American general (1835–1866)

Theodore Alexander Ripley (1835–1866) was an American Brevet Brigadier General who participated in the American Civil War. He commanded the 14th New Hampshire Infantry Regiment throughout its entire creation and disbandment. Ripley was also known for his murder by the Ku Klux Klan that took place at Emanuel County, Georgia after being discharged from military service and moving there after the war.

==Early years==
Theodore Alexander Ripley was born on December 23, 1835. Prior to the war, Ripley was a merchant at New York City and married Harriet Sophia Fulham on July 9, 1857.

==American Civil War==
On October 2, 1862, Ripley enlisted into the 14th New Hampshire Infantry Regiment as a Captain within Company F. At the Battle of Cedar Creek, Ripley was captured during the battle and was imprisoned at Libby Prison until his exchange in March 1865, having endured the many abuses there.

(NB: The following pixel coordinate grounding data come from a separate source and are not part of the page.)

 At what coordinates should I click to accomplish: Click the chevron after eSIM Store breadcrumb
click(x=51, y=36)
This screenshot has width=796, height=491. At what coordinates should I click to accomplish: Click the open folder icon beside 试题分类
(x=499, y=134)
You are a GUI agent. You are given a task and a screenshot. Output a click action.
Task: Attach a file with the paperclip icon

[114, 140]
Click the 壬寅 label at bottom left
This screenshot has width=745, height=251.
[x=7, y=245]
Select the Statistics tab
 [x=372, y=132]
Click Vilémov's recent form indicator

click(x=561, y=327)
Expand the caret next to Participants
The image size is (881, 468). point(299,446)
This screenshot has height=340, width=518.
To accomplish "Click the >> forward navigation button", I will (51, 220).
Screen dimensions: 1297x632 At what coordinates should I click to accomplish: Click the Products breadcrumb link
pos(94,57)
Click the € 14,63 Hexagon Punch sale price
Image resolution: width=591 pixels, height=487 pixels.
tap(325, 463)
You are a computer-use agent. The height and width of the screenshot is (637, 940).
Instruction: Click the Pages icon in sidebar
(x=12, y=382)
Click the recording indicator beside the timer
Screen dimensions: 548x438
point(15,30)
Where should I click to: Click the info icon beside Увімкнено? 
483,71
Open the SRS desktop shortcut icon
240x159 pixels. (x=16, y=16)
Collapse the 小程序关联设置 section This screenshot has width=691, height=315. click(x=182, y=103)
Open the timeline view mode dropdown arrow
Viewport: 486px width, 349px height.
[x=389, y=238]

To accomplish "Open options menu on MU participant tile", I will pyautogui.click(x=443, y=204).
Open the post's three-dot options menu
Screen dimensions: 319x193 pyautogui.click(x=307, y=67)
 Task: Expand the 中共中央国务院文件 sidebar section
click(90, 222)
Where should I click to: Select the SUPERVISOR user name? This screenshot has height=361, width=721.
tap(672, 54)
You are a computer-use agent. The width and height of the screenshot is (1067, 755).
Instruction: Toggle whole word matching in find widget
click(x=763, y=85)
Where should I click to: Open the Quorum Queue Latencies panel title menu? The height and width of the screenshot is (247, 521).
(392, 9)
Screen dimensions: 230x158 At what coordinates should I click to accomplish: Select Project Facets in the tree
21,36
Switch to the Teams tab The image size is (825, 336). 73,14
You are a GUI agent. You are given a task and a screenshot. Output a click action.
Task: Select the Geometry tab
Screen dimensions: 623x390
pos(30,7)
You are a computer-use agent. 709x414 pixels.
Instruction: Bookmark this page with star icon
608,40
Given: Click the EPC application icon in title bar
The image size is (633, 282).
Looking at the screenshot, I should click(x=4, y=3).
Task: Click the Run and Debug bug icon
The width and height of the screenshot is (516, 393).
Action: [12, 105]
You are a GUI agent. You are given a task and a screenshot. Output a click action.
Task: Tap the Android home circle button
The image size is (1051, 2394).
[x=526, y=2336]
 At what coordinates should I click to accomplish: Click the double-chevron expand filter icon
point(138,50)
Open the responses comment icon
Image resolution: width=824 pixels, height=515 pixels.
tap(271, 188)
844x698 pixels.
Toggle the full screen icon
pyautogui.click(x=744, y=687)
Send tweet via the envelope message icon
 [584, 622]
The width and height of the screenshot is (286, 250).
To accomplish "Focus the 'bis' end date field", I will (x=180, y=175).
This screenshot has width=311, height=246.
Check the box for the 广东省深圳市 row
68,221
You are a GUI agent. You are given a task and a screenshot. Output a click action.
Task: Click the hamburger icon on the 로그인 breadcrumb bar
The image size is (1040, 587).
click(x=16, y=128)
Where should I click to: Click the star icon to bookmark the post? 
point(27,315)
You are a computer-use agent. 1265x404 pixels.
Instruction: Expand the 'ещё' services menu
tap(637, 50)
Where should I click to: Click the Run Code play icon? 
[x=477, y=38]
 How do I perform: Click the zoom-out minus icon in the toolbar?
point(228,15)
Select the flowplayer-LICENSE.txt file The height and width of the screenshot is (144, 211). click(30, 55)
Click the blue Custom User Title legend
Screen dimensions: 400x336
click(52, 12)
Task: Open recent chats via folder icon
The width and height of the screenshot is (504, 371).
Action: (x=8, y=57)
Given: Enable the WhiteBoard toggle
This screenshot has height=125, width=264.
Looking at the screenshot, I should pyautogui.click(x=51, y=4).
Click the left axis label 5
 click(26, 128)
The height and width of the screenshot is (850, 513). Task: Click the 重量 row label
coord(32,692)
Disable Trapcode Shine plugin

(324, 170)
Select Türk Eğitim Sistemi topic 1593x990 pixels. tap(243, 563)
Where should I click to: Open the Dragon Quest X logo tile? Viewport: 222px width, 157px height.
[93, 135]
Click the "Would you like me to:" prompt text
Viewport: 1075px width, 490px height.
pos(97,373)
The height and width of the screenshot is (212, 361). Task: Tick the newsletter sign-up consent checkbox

Ripley was then brevetted Brigadier General on March 13, 1865, and promoted to full colonel on March 29 before being discharged on late May 1865.

==Murder==
After the war, Ripley was in a partnership that established the firm of Ripley, Barker and Flanders in Washington, D.C. which aimed to help former soldiers and sailors to obtain back pay, pensions and bounties during their service. He continued his business by gaining some real estate in Virginia as well as fully relocating the firm down south to Georgia with his first documented visit being in January 1866. He fully settled into Emanuel County, Georgia and started many businesses there until he formed a partnership with George O. Marcy who was a veteran of the 1st Connecticut Cavalry Regiment. They then gained a plantation by the Ogeechee River as Ripley served as superintendent of the plantation and building up his partnership with Marcy's lumber company. While most Northern landowners in the southern states were generally disliked and unwanted among the populace, Ripley was on friendly terms with his neighbors and customers.

Ripley found himself the victim of several horse and mule robberies as one of the earliest cases of this was at late summer or early fall of 1865 as three South Carolinian men who were possibly affiliated with the Ku Klux Klan known as Henry Padgett, Henry Hodge and John Pryer, stole some of his horses and mules but Ripley and other employees managed to catch the thieves and had them arrested at Savannah jail until their release of Summer 1866. The thieves wanted revenge on Ripley as they enacted it on the night of July 23, 1866, heading directly for his home. They told a household servant that they needed to have a talk with Ripley at his front gate and after they refused an offer of discussing matters within inside, Ripley went outside to meet with one of the members. He then proclaimed “Colonel Ripley, you are my prisoner!” but Ripley drew his revolver and shot at the man, causing him to flee immediately afterwards. The other members hid in the dark and began firing at Ripley with four bullets hitting Ripley and causing him to retreat back to his house. Harriet tried her best to treat his wounds and pleaded with the three men to allow a doctor to attend her dying husband but they refused, even preventing her from drawing water from the well in a last ditch effort to treat him. Ripley died on the early morning on July 24, 1866, dying at Harriet's arms. Satisfied, the three men left the house and hid back in the darkness. After a few months, all three men were arrested along with Daniel Coleman and his son, Thornton were also indicted for the crime but the latter two were then cleared of the crimes in September 1866 while the former three's sentence remains unknown.